> WHAT YOU NEED TO DO: The answer must be a single number, namely how many lines in the entries below contain the string "computer".

(Saved entries)
****

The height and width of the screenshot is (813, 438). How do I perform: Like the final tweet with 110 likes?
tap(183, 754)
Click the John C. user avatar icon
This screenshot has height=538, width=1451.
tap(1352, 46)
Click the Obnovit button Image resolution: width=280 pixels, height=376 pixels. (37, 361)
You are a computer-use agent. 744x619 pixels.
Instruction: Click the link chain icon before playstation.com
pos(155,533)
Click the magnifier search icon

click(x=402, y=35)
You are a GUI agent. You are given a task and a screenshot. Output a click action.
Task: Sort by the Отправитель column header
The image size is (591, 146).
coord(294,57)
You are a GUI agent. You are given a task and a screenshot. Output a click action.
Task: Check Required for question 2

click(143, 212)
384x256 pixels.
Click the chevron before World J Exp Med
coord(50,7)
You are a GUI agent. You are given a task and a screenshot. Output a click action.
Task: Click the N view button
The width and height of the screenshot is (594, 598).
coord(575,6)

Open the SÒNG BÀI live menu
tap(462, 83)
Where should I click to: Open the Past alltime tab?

****

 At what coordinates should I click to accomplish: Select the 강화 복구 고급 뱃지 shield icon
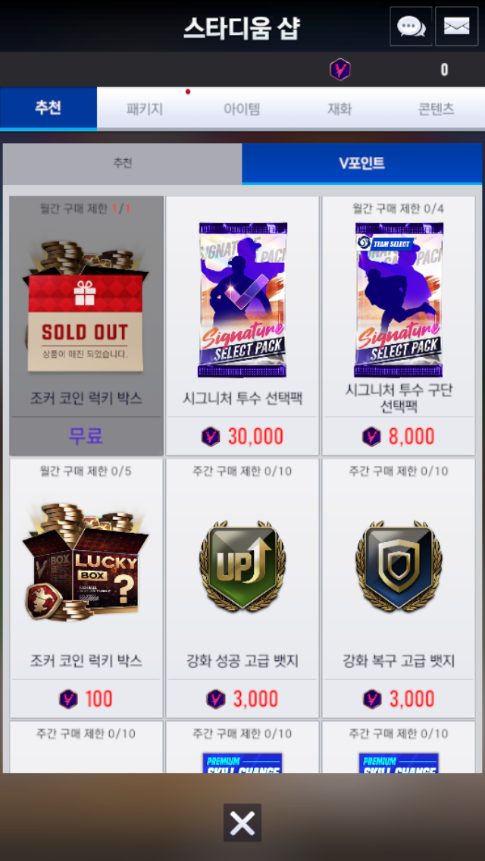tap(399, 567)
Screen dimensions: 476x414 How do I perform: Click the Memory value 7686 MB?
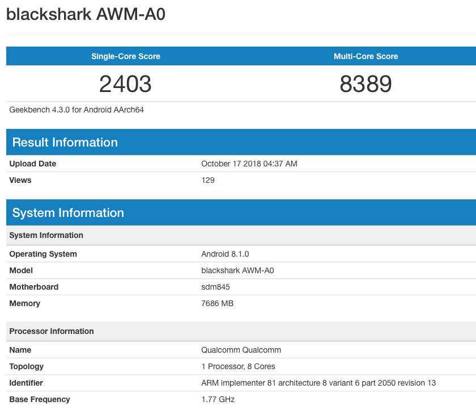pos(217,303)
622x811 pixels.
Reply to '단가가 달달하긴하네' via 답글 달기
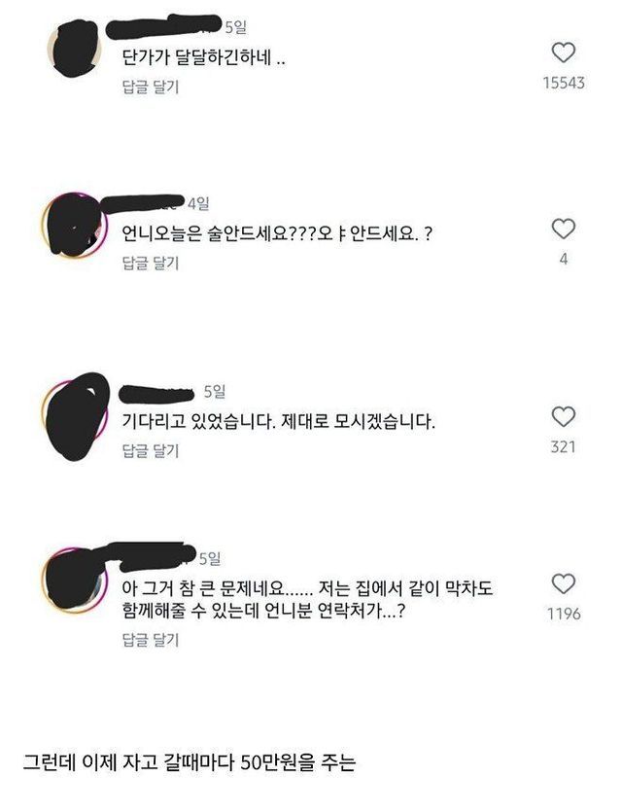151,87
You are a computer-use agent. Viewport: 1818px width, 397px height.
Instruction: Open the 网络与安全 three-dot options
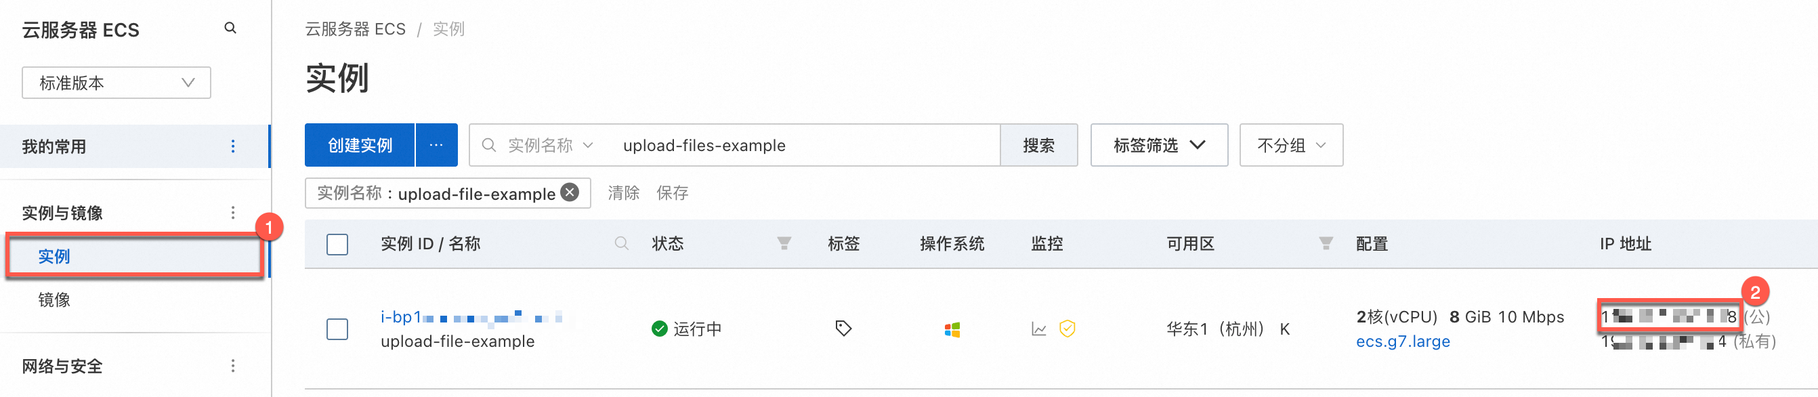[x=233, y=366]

****

> SOLUTION TO THE EXERCISE: 2